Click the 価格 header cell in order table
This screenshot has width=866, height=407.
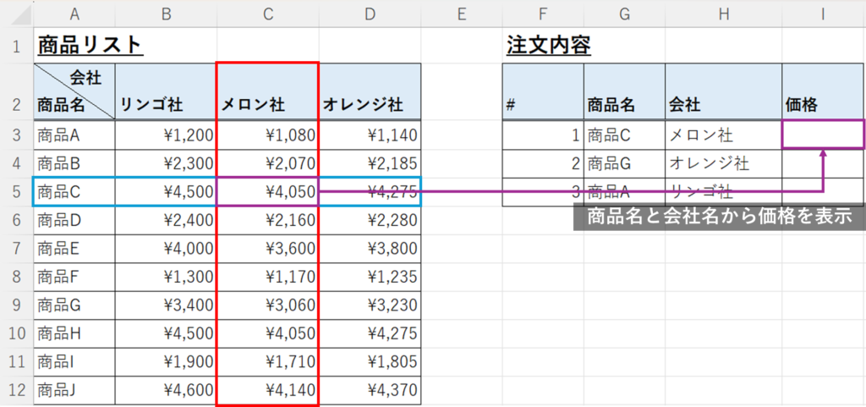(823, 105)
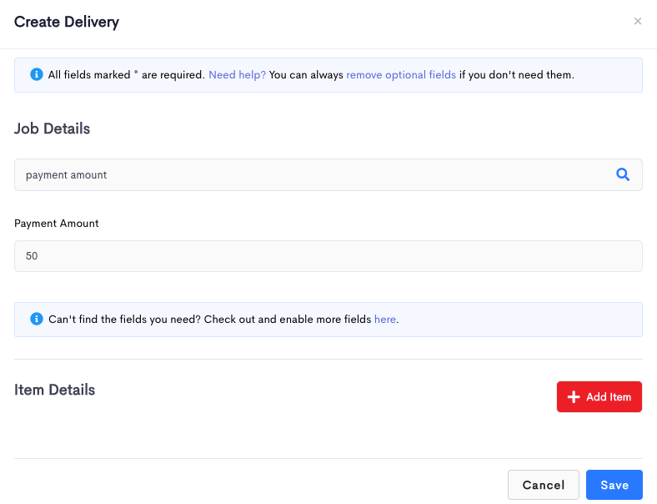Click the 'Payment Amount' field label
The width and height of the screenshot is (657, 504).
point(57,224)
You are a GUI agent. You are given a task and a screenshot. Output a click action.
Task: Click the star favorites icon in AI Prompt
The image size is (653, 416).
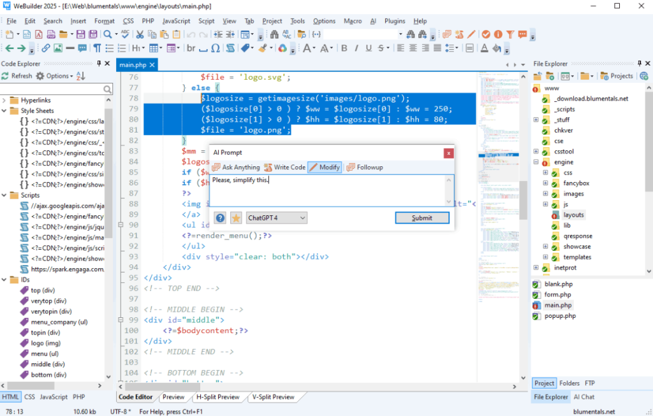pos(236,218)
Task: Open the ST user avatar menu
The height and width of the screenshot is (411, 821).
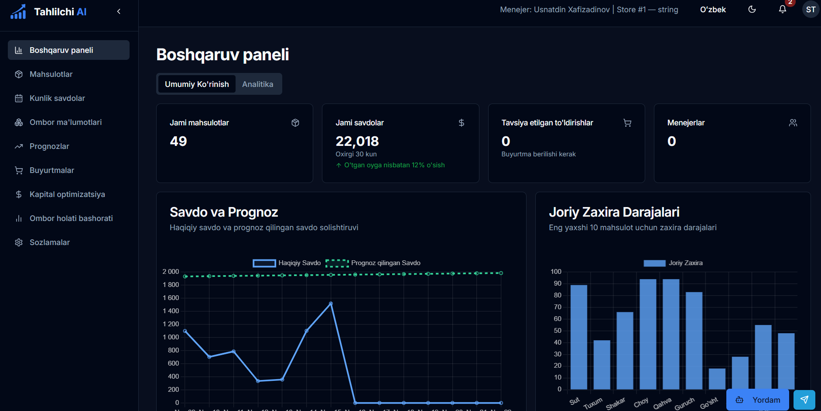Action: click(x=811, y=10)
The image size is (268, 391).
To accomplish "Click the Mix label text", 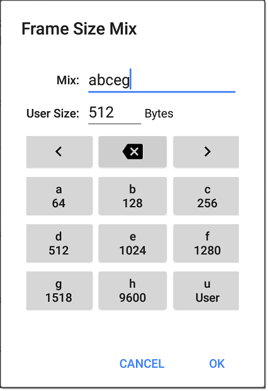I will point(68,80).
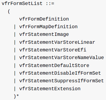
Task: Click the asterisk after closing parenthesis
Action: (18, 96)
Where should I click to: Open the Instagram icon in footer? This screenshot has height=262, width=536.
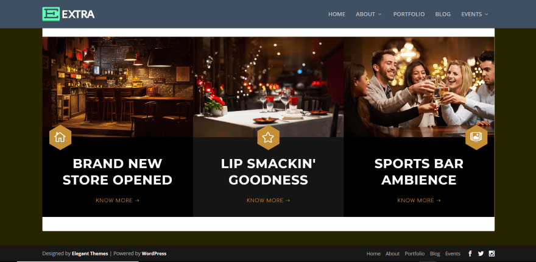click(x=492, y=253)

--------

Pictures aside, return exactly the lines from the data above, starting at the line that has "Task: Click the star" and ending at the line that has "The image size is (268, 391).", both included.

## [SOLVED PROBLEM]
Task: Click the star favorites icon in AI Prompt
The image size is (653, 416).
pos(236,218)
Task: Open the ST user avatar menu
The height and width of the screenshot is (411, 821).
Action: click(x=811, y=10)
The image size is (268, 391).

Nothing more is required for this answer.